(Credit: SAUL LOEB/AFP via Getty Images)
Another day, another scam. Cybercriminals are sending fake Social Security emails to trick victims into installing a remote access tool on their computers, Malwarebytes reports.
The emails appear to come from the Social Security Administration (SSA) and prompt you to download a Social Security statement. Quite often, the entire email is in the form of an image, and clicking on the download link will allow malicious actors to install a remote access tool called ScreenConnect.
The attack has been linked to a phishing group called Molatori. Their primary goal is to take control of your PC, steal sensitive or banking information about you, and commit financial fraud. They can also use the stolen data for identity theft and other harmful activities.
To avoid falling for this trap, pay attention to your messages.
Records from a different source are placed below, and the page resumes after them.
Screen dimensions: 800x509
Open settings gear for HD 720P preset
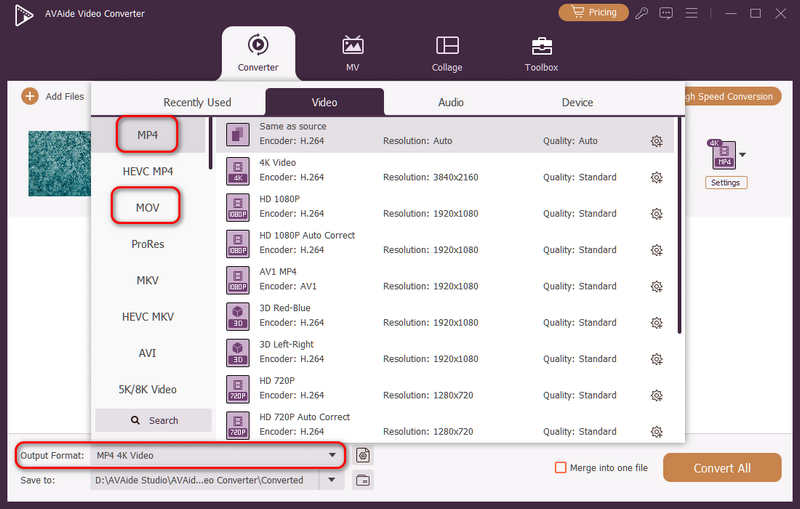[657, 395]
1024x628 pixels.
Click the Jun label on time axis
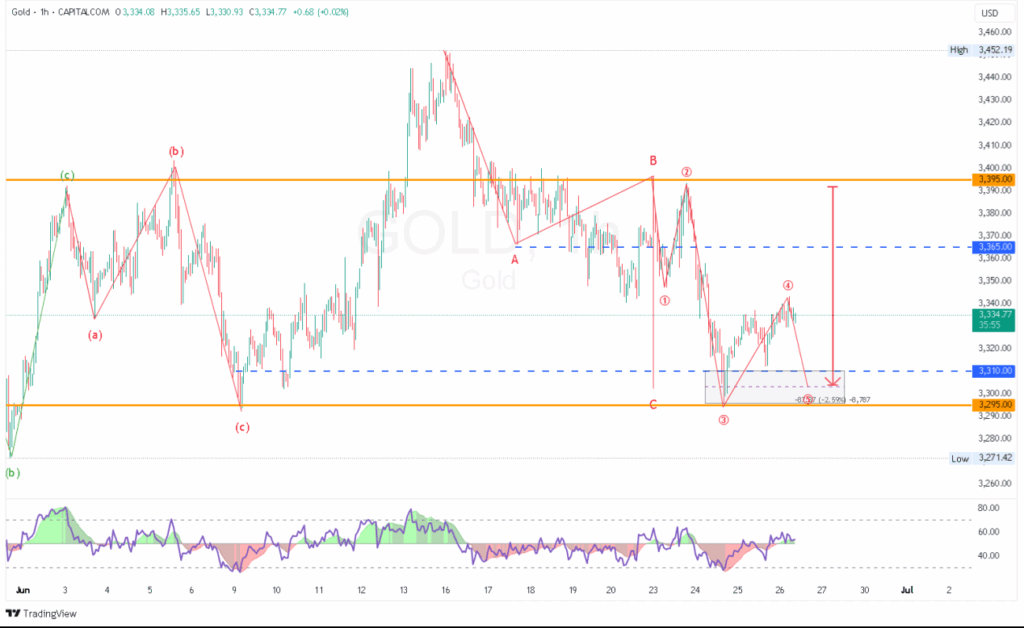point(20,590)
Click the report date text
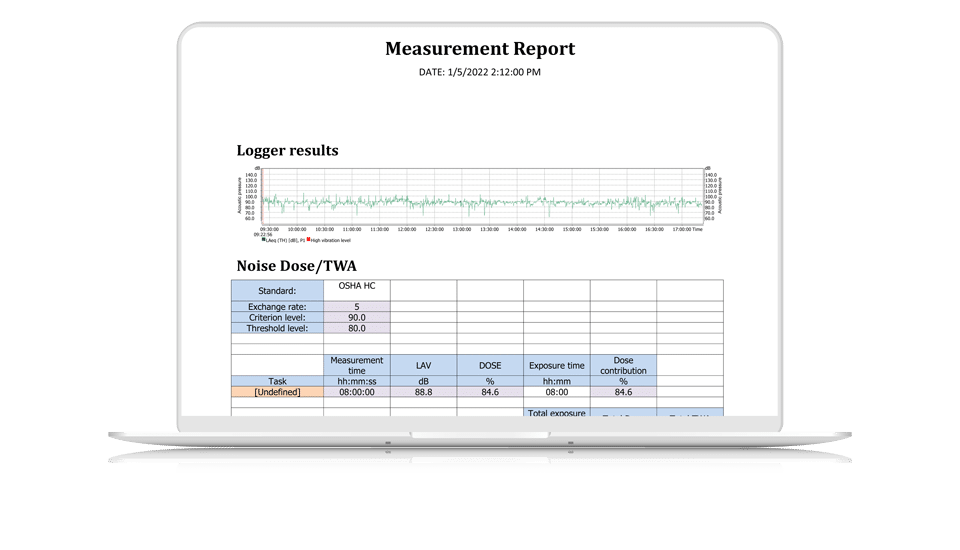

Since these emails are generated on compromised WordPress sites and are delivered as images, they tend to pass through email filters quite easily. You’ll have to verify the source of the email independently and avoid clicking on links to open or download files unless you’re sure they are not malicious.
To download Social Security statements, the SSA recommends visiting ssa.gov and accessing them yourself.
Additionally, you should look for some obvious giveaways. In phishing emails, the grammar often seems off, or punctuation may be missing, as seen in the screenshots shared by Malwarebytes and the SSA. Odd color combinations for links and wonky paragraph alignment are some other telltale signs. That said, phishing emails are getting sophisticated and harder to spot, thanks partly to AI.
(Credit: SSA)If you are a victim of this scam, the SSA recommends cutting off any communication with the scammer, reporting the issue to the SSA OIG, and filing a police report. If you have lost money, you should file a complaint with the FBI’s Internet Crime Complaint Center.